Properties of Polynomial Functions
Basic Terms for Functions
- domain: all possible x values
- range: all possible y values
- x-intercepts/roots/zeros: where a function intersects the x-axis (where y = 0)
- y-intercept: where a function intersect the y-axis (where x = 0)
- vertex/minimum point/maximum point: the point on a quadratic function where it stops increasing and starts decreasing (the maximum point), or where it stops decreasing and starts increasing (the minimum point).
Polynomial Function Basics
A polynomial function is any function in the form ax^n + bx^(n-1) + cx^(n-2) + ... d
- n is a positive integer (1, 2, 3, etc)
- a, b, c, d, etc, can be any number
- the graph of a polynomial function will be smooth (no sharp corners) and continuous (you can draw it in one pencil stroke, without lifting your pencil off the page)

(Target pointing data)
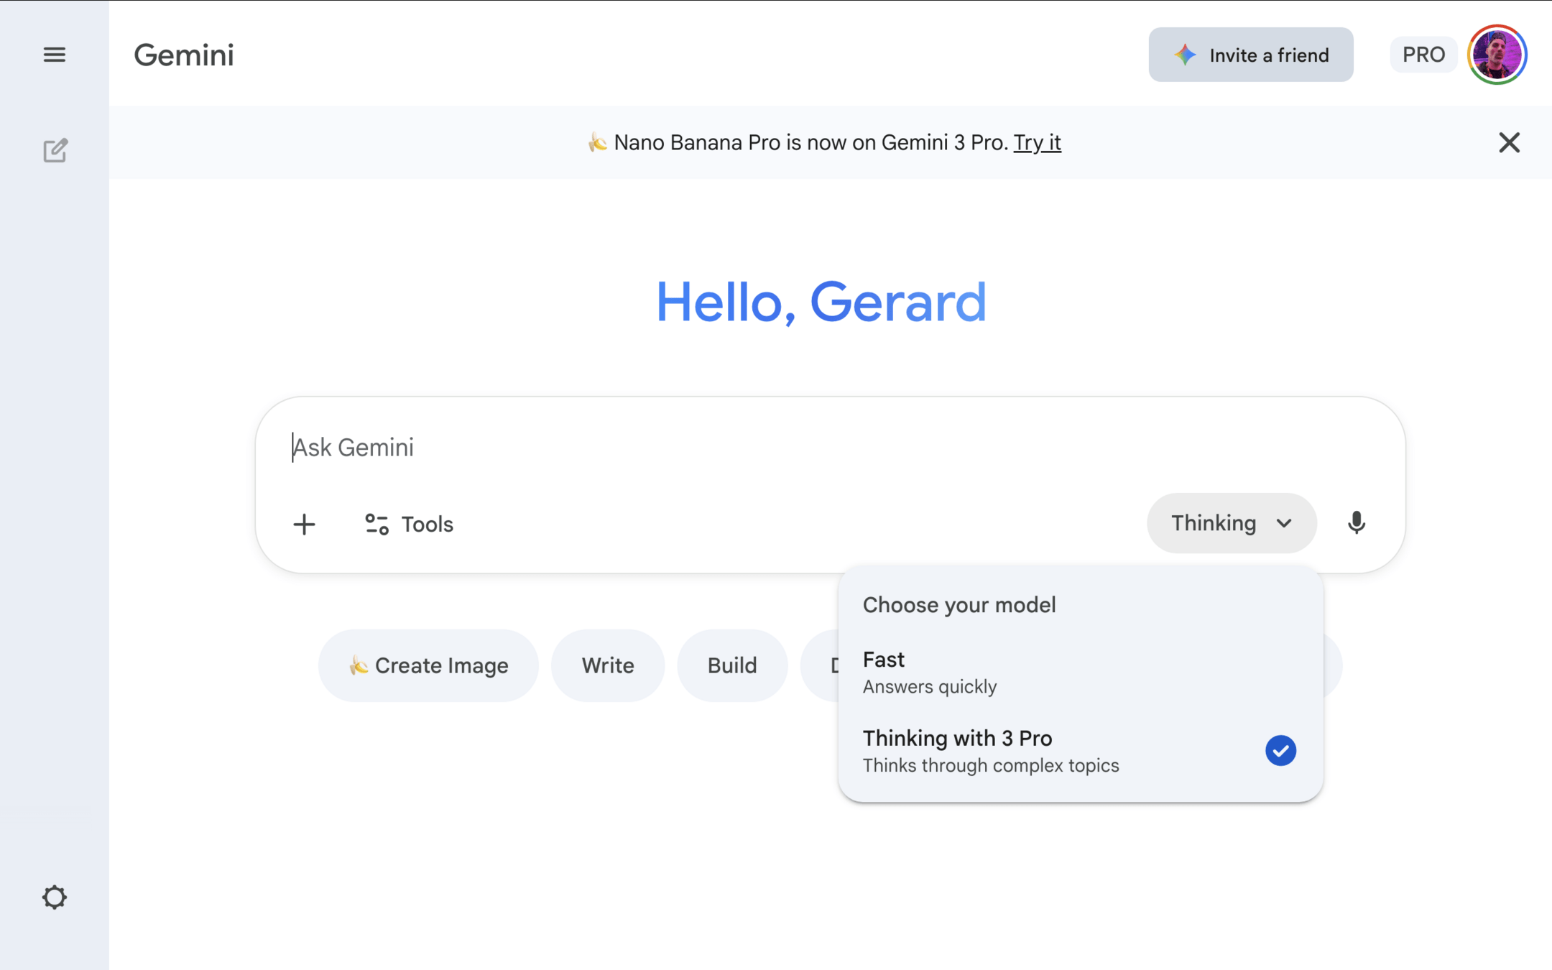Click the PRO plan badge
1552x970 pixels.
pyautogui.click(x=1423, y=55)
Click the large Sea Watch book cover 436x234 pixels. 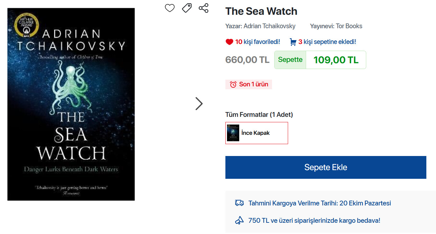[71, 104]
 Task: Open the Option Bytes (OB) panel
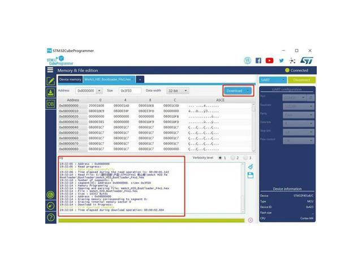tap(50, 104)
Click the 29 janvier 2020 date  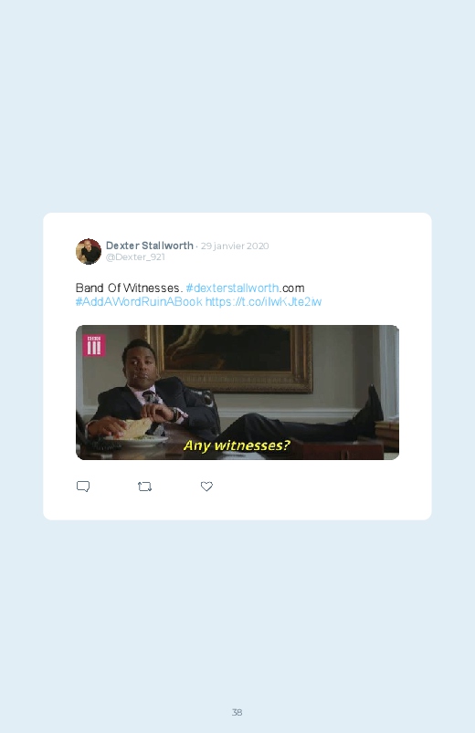point(235,246)
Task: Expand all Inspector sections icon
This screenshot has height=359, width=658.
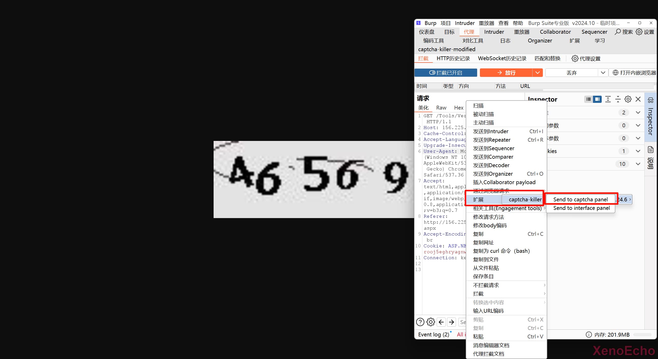Action: tap(608, 99)
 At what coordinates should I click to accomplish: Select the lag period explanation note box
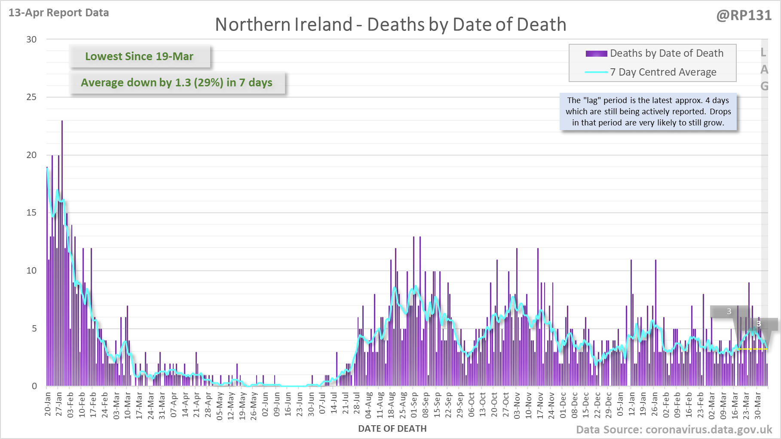click(x=648, y=112)
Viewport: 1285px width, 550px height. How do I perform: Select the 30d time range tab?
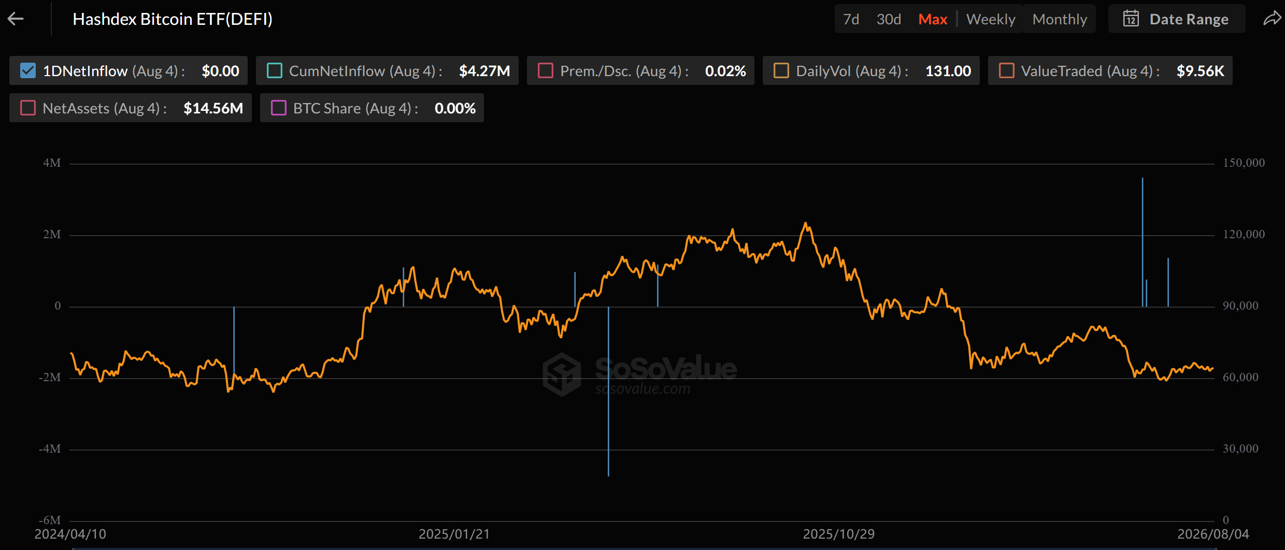(889, 19)
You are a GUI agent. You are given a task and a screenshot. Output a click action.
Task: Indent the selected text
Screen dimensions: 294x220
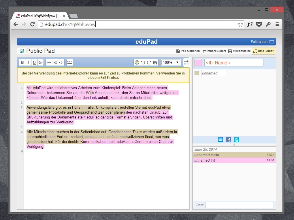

TASK LIST:
a) In the text on polynomial functions, what does the range of a function consist of?
b) Arrange everything in the records from the line containing "At what coordinates" down through the end of the records as a numbered list, skipping blank lines and leaving out the pictures.

SOLUTIONS PER TASK:
a) All possible y values.

b)
1.  At what coordinates should I click to accomplish: Select the lag period explanation note box
2. click(x=648, y=112)
3. Viewport: 1285px width, 550px height. How do I perform: Select the 30d time range tab?
4. (889, 19)
5. You are a GUI agent. You are given a task and a screenshot. Output a click action.
6. Task: Indent the selected text
7. Screen dimensions: 294x220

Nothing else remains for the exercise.